Arcelor Mittal (NYSE:MT) shares have been pummeled in the past two weeks are now down 23% year to date. Investors are concerned about 1) continued weakness in Europe suppressing steel demand and pricing (2) delayed recovery in US commercial construction again leading to lower demand for steel. This caused the company to downgrade 2014 EBITDA guidance when it reported first half results last week. While the near term picture is not pretty, Mittal has de-levered its balance sheet over the past three years (through external capital raises and free cash flow generation). Net debt is now below 3x EBITDA and I do not expect Mittal will have to dilute shareholders in the future. While current results are depressed, assuming Mittal could earn just $120 of EBITDA per ton (just below 10 year average), the company would earn $4 per share. Assuming an 8x P/E multiple, this implies 140% upside. Note that in a cyclical upturn, Mittal could earn upwards of $175 per ton or nearly $7 per share (so at today's price, Mittal trades at less than 2x estimated peak earnings).
Volkswagen (OTCQX:VLKAY) shares have suffered this year falling 19%. Continued weakness among European consumers is hurting the mass market segment while the commercial vehicle manufacturing business remains mired in a cyclical downturn. Shares are selling at less than 90% of book value and below 8x 2014 expected earnings. This is a 20-25% discount to comparable German automakers Daimler (OTCPK:DDAIF) and BMW. While corporate governance at Volkswagen (involvement of township and inexplicable share issuance earlier this year) argue for a discount to comparables, there are reasons to believe Volkswagen should actually trade at a premium including: 1) ownership of the Porsche brand (Porsche represents just 2% of auto volumes but 25% of auto division operating profit) which is both high margin and fast growing - Porsche has grown revenues at about 10% over the past decade while earning 15-20% operating margins. One could argue that Porsche should be valued more like a luxury goods company and trade closer to 20x earnings (2) potential to improve the profitability of the Volkswagen brand. Today the VW brand earns just 3% operating margins. The company has a Euro 5 billion cost cutting program in place. While I don't think the full amount is achievable looking at comparable automakers, I think a 5-7% operating margin is very reasonable (3) rebound in the commercial vehicle business. Assuming continued growth in Porsche, achievement of a 5% operating margins at Volkswagen, and a return to normality in the commercial vehicle business, I think Volkswagen could earn $7 per ADR share.
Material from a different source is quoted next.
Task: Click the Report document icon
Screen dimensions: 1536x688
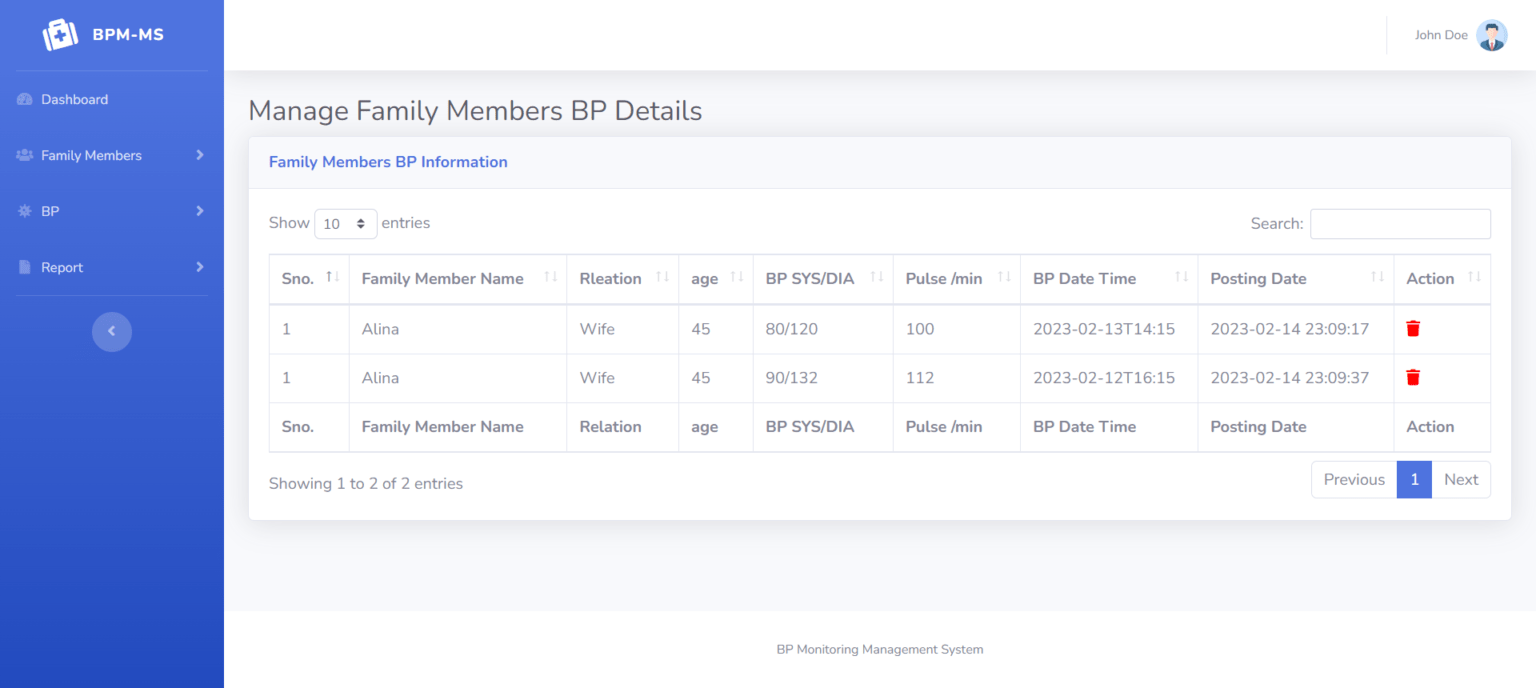Action: click(x=24, y=267)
Applying a 10x multiple (in-line with peers), Volkswagen would trade at $70, or 55% higher than current levels.
Though currently out of favor, I believe patient investors will be rewarded and expect the aforementioned shares to outperform the broader market (i.e. S&P 500) over the next 3-5 years.
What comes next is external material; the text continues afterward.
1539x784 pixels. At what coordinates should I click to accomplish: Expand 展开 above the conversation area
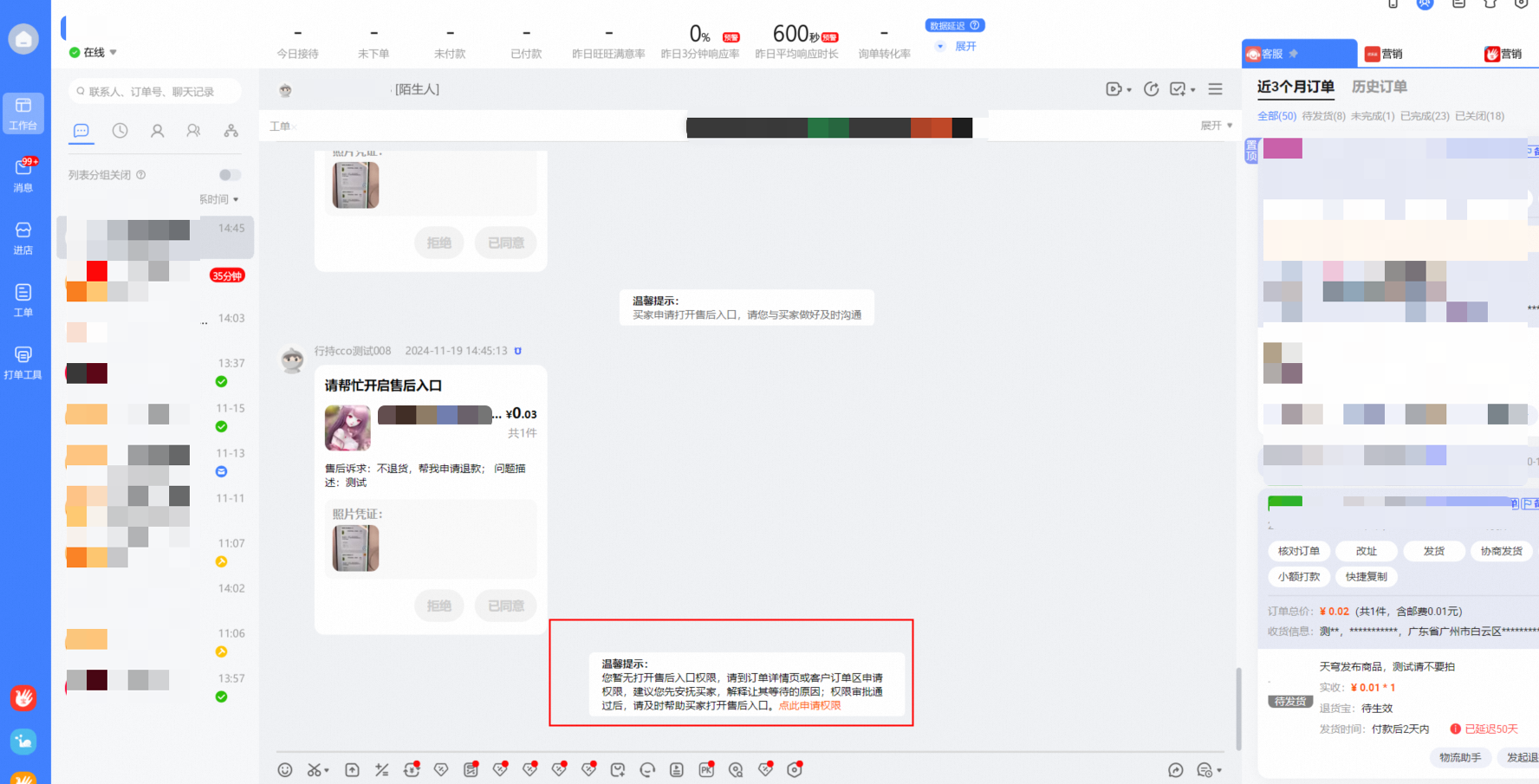[1211, 125]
Disclosure: The author is long TSCDY, VLKAY, MT. The author wrote this article themselves, and it expresses their own opinions. The author is not receiving compensation for it (other than from Seeking Alpha). The author has no business relationship with any company whose stock is mentioned in this article.
Editor's Note: This article discusses one or more securities that do not trade on a major U.S. exchange. Please be aware of the risks associated with these stocks.